Alors que l'examen se prolongeait, deux questions ont été soulevées par l'administration Trump.
La première était une demande, formulée publiquement par Hegseth et d'autres dirigeants américains, visant à ce que l'Australie augmente immédiatement ses dépenses de défense, qui représentent un peu plus de 2 % du produit intérieur brut, pour les porter à 3,5 %, puis à 5 %. Cela porterait les dépenses militaires annuelles de 59 milliards de dollars actuellement à plus de 100 milliards de dollars.
La seconde était une insistance, également divulguée à la presse, pour que l'Australie s'engage à l'avance à déployer les sous-marins à propulsion nucléaire et d'autres moyens militaires dans le cadre d'une guerre contre la Chine si celle-ci venait à éclater.
À Washington, Marles a été interrogé à plusieurs reprises par la presse sur la question de savoir si des demandes d'augmentation des dépenses militaires australiennes avaient été formulées.

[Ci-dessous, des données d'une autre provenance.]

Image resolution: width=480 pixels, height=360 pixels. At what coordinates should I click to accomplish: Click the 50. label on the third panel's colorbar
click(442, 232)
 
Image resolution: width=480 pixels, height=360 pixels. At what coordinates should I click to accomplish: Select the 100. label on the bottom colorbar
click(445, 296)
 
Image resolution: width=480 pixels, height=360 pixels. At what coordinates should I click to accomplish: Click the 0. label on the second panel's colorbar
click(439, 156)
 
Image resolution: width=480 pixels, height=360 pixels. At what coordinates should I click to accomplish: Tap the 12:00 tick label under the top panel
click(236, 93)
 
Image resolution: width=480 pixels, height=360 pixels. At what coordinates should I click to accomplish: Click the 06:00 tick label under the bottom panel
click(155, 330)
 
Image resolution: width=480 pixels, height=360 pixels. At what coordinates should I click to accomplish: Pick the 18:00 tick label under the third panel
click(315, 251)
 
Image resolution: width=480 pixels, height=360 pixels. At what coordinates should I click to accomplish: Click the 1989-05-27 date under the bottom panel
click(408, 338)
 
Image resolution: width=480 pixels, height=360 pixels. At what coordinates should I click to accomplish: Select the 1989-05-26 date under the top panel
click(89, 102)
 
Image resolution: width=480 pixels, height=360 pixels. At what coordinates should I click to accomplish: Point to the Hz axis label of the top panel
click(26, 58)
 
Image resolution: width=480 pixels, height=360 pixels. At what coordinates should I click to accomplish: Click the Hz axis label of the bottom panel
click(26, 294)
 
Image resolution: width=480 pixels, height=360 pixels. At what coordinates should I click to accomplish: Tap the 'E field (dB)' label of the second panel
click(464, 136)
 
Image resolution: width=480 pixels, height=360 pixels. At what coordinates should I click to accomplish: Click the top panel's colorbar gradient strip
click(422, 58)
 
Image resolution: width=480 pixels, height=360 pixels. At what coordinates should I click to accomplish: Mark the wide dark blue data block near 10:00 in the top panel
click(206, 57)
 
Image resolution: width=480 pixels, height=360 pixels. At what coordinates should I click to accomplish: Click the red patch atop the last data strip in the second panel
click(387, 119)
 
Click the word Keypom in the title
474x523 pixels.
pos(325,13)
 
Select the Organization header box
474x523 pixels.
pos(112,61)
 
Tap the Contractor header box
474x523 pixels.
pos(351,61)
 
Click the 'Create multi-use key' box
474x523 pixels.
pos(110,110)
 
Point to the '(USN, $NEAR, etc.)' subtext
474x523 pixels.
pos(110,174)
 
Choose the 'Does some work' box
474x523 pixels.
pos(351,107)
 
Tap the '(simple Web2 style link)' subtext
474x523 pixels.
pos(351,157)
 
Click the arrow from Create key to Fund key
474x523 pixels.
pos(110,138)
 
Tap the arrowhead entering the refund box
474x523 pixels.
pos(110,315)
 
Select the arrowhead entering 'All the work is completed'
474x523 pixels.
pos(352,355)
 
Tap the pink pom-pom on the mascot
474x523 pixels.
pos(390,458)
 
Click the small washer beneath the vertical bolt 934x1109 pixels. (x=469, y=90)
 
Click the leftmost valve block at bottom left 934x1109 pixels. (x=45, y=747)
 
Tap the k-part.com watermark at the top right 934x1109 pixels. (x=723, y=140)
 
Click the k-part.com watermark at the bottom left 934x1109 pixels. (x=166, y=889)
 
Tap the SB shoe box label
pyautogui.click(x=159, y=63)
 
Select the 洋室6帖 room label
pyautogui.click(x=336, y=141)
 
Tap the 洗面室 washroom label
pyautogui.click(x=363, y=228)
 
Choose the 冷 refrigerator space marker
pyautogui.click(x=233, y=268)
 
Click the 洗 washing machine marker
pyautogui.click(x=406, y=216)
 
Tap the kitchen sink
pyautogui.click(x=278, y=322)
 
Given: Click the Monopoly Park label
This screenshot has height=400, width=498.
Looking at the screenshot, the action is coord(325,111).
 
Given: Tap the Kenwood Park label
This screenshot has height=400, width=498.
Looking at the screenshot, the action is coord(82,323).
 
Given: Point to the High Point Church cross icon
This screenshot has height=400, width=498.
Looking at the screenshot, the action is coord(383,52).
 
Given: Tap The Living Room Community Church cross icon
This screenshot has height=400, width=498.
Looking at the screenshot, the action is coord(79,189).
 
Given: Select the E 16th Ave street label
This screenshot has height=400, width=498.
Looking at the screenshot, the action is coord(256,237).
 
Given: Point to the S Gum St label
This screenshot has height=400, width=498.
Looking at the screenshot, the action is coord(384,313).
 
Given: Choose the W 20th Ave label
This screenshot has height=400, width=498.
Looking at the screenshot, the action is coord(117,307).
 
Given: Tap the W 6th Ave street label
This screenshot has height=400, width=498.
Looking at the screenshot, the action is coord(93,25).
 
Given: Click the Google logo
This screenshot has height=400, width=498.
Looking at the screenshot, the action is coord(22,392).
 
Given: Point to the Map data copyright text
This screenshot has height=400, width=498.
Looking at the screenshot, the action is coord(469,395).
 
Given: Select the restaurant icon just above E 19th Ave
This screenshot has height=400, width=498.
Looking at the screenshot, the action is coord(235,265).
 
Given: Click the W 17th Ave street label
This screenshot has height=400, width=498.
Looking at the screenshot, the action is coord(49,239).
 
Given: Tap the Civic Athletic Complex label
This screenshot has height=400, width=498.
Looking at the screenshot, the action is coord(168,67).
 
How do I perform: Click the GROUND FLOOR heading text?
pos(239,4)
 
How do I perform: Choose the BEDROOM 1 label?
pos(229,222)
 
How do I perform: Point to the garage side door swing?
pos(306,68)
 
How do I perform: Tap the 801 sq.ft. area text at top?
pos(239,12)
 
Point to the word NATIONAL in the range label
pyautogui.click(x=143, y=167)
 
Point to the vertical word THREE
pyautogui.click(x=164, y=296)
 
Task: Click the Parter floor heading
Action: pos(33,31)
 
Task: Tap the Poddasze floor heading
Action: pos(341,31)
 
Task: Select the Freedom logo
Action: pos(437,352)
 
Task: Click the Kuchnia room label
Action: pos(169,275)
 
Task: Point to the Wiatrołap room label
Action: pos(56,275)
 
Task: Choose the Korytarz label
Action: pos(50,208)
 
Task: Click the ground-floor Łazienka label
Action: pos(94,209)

Il a éludé la question. Les préoccupations persistantes concernant la capacité de construction navale des États-Unis soulèvent également la question de savoir si de nouvelles subventions sont demandées à l'Australie pour ce secteur. Le Parti travailliste s'est déjà engagé à fournir 4,5 milliards de dollars de financement, dont la moitié a déjà été versée.
Ces questions sont aggravées par la stratégie de sécurité nationale de l'administration Trump, également publiée quelques jours avant les réunions à Washington. Ce document, fondé sur le nationalisme et le militarisme « America First » du régime Trump, met l'accent sur la confrontation géopolitique et économique dans la région indo-pacifique, c'est-à-dire contre la Chine. Il exige une augmentation des dépenses militaires de la part des alliés dans la région.
Un commentaire de Lavina Lee, une universitaire australienne belliciste du Centre d'études américaines de Sydney, financé par Washington, a été intitulé sans détour « La nouvelle stratégie de sécurité de Trump exige que l'Australie se mobilise ou se retire ». Lee a écrit : « L'AUKUS sera utilisé pour accroître la pression sur l'Australie afin qu'elle en fasse plus et dépense plus, plutôt que de nous permettre de pousser un soupir de soulagement ou de nous reposer sur nos lauriers. »
Alors que le gouvernement travailliste est déjà en train de transformer l'Australie en un État de première ligne pour la guerre avec la Chine et s'est engagé à dépenser 368 milliards de dollars pour l'AUKUS pendant toute la durée de l'accord, on lui en demande encore beaucoup plus.
Dans ce contexte, les réunions de l'AUSMIN et de l'AUKUS avaient le caractère d'une conspiration contre la population. Alors qu'ils vantaient publiquement leur engagement en faveur du militarisme, il ne fait guère de doute que des propositions de grande envergure, notamment pour un détournement encore plus important des ressources publiques vers la machine de guerre, ont été discutées à huis clos.
L'accélération constante du renforcement militaire souligne la réalité suivante : dans un contexte d'effondrement du capitalisme, les grandes puissances, y compris l'Australie, se préparent à une guerre qui éclipserait même les horreurs du XXe siècle.